---------- Dataset records ----------

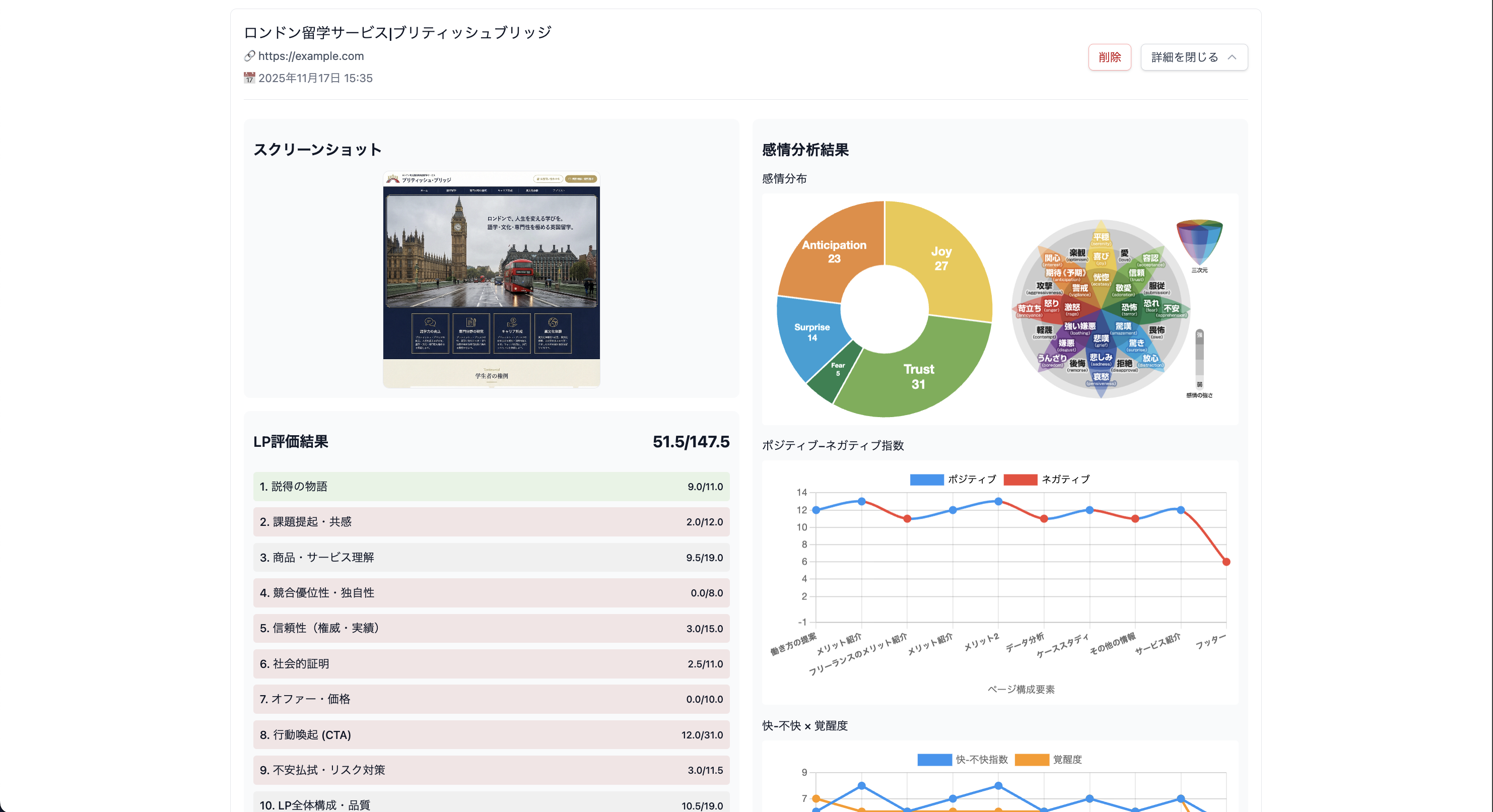Expand the 1. 説得の物語 row
This screenshot has width=1493, height=812.
click(491, 486)
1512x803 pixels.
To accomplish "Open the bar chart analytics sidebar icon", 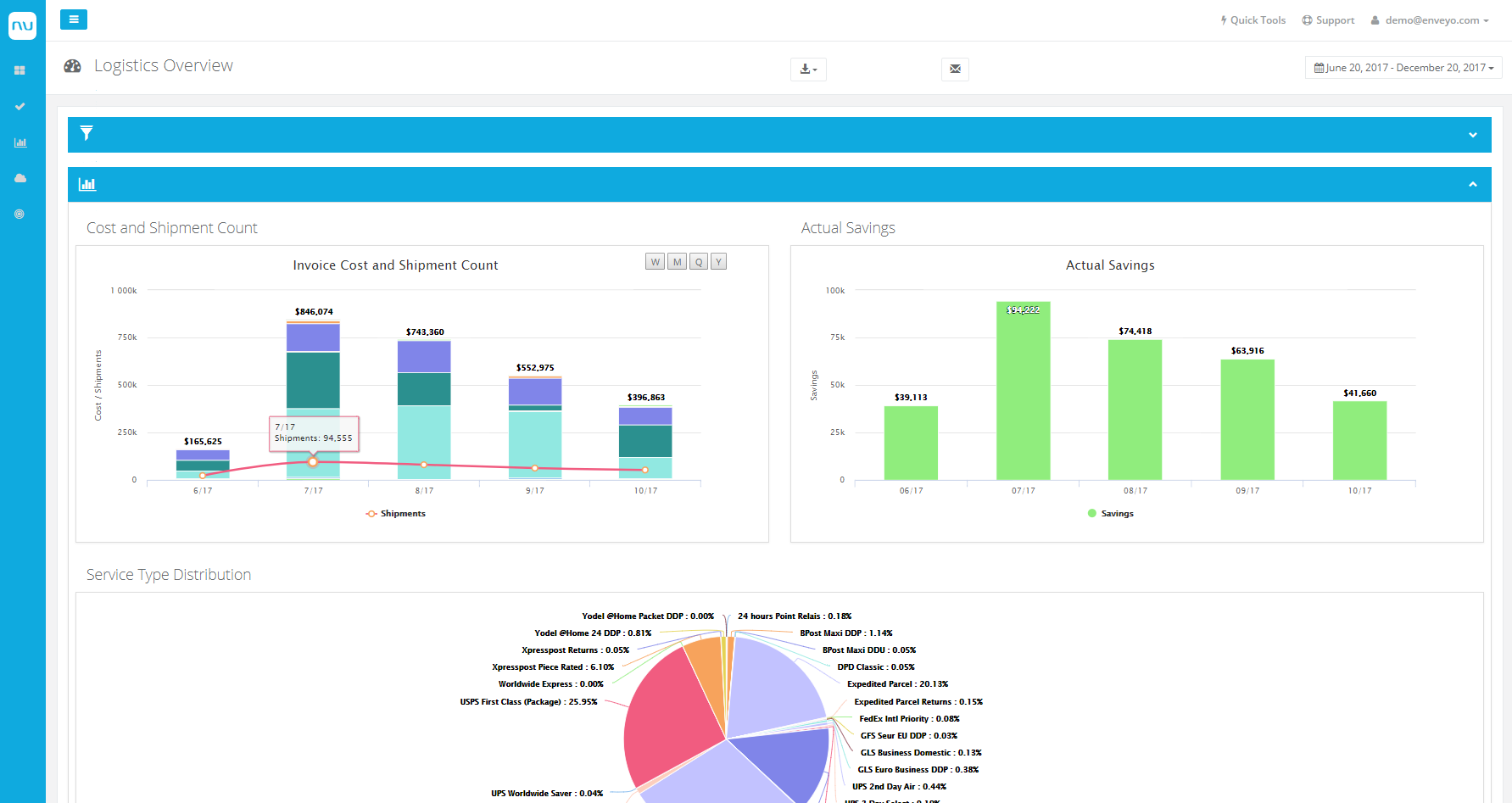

----------

Your answer must be an exact copy of the lines from the one with "1512x803 pixels." through the final line of the data, both included, without any pictures.

◆ Response
1512x803 pixels.
To accomplish "Open the bar chart analytics sidebar icon", 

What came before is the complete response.